By an order entered on May 16, 1958, L. Grant Peoples, director of the state beverage department, revoked beverage license no. 3191, issued to- “Andrew E. Albanese, doing business as Riccio’s Restaurant, 991 N.E. 79th Street, Miami, Florida”.
On September 8, 1958, Mariago Incorporated, a Florida corporation, applied for a beverage license for a place of business to be located at 991 N.E. 79th Street, Miami. This application was denied by the beverage director on the ground that under provisions of section 561.58 the privilege of selling intoxicating beverages at the déscribed premises was automatically denied for a period of two *141years from the revocation of the Albanese license unless the director of the beverage department for good cause should determine that this restriction should be removed.

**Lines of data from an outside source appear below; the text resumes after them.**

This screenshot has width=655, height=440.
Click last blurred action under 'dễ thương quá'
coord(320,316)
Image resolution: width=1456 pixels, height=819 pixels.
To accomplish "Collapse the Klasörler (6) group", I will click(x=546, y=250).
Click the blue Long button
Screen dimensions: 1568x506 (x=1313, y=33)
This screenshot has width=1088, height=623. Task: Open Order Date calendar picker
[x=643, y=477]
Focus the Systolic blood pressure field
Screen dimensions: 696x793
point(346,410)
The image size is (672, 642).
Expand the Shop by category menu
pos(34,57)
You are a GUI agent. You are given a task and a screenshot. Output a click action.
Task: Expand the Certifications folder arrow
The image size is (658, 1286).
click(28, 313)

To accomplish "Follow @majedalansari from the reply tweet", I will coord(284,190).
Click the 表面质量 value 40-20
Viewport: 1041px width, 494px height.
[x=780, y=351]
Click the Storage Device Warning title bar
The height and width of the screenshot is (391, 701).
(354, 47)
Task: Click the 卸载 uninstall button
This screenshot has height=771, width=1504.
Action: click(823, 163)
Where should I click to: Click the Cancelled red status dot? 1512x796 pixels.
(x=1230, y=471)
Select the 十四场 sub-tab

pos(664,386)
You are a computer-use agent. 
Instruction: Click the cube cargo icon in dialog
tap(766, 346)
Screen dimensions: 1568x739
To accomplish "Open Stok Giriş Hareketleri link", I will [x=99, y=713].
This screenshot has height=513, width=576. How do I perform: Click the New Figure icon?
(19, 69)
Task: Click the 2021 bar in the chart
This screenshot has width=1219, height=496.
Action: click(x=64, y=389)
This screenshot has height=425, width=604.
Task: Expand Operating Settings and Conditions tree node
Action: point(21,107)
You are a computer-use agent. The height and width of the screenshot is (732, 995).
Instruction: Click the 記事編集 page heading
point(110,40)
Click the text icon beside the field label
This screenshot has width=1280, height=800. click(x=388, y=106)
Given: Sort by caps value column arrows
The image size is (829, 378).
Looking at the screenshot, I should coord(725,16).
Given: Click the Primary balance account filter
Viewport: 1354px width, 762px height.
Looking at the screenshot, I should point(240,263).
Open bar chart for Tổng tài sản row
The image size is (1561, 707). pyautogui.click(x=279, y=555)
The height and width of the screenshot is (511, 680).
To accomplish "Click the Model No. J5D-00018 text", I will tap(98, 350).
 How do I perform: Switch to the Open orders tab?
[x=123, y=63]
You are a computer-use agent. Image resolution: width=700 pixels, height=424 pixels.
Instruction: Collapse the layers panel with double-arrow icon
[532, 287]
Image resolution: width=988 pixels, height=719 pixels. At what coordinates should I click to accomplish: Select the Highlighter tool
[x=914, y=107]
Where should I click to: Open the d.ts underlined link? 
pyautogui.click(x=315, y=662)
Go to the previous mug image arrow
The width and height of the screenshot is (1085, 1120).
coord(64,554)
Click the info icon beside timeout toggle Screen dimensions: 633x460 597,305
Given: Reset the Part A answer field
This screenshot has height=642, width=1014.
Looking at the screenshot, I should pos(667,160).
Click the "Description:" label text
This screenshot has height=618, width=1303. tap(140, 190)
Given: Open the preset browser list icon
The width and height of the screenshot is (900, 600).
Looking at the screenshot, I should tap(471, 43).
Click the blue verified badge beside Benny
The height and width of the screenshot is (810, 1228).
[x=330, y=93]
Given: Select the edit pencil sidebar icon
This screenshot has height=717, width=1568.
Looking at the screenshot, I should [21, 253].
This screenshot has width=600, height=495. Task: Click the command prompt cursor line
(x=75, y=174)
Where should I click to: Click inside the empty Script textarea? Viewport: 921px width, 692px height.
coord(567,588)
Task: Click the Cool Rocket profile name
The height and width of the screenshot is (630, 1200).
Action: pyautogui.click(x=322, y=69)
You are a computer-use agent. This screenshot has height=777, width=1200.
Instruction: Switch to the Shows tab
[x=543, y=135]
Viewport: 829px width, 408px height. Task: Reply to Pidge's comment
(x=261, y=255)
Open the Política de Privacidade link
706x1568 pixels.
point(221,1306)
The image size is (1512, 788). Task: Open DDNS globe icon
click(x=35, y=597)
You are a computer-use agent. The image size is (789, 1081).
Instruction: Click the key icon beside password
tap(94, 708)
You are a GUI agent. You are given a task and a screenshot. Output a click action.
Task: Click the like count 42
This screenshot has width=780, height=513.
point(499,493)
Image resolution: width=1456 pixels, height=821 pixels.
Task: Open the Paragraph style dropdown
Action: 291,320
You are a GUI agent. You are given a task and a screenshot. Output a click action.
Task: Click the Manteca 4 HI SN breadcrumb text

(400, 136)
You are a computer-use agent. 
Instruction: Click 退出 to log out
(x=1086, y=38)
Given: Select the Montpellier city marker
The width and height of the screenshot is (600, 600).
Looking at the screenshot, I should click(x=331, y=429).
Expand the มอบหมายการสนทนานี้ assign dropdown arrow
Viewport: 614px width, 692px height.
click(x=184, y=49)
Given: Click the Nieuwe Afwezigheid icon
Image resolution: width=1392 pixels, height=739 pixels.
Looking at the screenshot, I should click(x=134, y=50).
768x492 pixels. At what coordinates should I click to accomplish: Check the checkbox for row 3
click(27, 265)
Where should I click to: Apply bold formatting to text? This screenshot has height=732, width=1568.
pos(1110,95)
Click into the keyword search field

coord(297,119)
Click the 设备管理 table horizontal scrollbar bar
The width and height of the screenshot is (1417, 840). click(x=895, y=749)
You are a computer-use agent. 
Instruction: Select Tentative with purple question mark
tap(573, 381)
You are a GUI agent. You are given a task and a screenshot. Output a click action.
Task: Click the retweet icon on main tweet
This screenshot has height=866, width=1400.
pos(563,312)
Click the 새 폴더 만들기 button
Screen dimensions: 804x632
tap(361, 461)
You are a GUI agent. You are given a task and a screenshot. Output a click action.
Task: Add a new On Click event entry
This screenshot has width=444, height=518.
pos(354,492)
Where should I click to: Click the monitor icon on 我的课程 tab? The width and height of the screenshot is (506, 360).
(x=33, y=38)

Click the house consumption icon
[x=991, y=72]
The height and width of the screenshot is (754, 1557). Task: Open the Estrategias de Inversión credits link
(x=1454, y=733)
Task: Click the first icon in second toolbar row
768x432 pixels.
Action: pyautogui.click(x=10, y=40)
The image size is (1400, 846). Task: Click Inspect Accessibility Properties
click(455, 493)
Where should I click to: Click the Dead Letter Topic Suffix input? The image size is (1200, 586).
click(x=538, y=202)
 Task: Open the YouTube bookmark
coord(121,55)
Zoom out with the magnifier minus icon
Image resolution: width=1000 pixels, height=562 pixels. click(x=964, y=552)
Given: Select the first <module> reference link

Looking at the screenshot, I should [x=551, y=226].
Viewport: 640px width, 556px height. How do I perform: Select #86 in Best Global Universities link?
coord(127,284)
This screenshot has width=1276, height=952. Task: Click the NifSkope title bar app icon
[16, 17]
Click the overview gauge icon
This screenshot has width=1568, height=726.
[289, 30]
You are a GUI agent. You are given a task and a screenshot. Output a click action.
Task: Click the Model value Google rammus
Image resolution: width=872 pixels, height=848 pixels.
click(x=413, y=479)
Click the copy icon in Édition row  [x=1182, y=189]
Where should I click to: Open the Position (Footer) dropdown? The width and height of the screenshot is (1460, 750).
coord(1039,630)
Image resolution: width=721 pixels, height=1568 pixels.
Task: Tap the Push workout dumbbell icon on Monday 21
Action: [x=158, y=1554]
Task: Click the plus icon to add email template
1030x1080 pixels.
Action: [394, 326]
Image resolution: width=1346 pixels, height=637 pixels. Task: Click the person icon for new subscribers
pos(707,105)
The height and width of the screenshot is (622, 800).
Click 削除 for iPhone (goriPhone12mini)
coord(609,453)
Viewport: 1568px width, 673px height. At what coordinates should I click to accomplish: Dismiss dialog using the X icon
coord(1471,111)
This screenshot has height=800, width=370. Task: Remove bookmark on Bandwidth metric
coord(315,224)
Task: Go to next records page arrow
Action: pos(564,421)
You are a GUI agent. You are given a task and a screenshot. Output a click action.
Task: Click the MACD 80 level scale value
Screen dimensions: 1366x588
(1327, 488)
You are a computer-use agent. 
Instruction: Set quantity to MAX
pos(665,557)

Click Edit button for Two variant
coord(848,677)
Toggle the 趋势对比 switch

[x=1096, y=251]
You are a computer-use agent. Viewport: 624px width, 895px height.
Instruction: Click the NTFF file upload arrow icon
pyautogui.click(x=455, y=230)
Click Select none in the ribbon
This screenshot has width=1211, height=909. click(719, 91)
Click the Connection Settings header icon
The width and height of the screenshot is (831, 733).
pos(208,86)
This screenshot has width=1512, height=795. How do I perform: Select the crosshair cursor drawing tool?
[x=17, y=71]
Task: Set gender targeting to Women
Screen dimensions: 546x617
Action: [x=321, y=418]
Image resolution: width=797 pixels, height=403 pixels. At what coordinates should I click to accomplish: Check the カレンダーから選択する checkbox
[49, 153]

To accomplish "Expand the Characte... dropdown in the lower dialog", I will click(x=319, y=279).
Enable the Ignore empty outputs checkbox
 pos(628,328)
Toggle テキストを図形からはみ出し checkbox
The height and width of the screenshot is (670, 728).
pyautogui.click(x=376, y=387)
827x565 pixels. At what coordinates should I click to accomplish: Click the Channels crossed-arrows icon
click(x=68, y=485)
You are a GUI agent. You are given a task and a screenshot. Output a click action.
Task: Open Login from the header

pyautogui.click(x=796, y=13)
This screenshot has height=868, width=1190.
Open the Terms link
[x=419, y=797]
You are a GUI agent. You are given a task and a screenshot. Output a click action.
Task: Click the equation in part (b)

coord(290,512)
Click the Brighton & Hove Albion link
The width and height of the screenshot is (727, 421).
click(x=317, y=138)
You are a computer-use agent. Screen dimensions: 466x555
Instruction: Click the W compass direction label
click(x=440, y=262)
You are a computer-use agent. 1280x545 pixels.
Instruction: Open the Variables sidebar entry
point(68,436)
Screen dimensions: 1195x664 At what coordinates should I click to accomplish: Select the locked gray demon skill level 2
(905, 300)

The statute involved is as follows — “When a'license is revoked by the director under the authority granted in section 561.29, it shall be within the discretion of the director to prohibit or permit a license provided for in sections 561.34 and 561.35 to be issued for the location of the place of business formerly operated under such revoked license; provided the maximum period of time that any such license shall be prohibited by the director from any such place of business shall be two years from the first day of the succeeding October following such revocation.” (Florida Statutes 1957 — section 561.58). The director construes this statute as meaning that there is an automatic two year revocation of the right or privilege of selling intoxicating beverages on a premises with respect to which a license has been revoked but that the statute gives the director the power, in appropriate cases, at any time during the two year period, to cancel this restriction and issue such a license with respect to such premises.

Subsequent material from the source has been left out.